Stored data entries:

§

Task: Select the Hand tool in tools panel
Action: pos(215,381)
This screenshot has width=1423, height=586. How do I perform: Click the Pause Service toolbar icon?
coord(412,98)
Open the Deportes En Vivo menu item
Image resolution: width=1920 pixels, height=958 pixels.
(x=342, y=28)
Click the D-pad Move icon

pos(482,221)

§

Return every line from the one holding "This screenshot has" through the end of the data, exactly as it appears, with both ends kept and nothing else.

This screenshot has width=1423, height=586. How do I perform: Click the Pause Service toolbar icon?
coord(412,98)
Open the Deportes En Vivo menu item
Image resolution: width=1920 pixels, height=958 pixels.
(x=342, y=28)
Click the D-pad Move icon

pos(482,221)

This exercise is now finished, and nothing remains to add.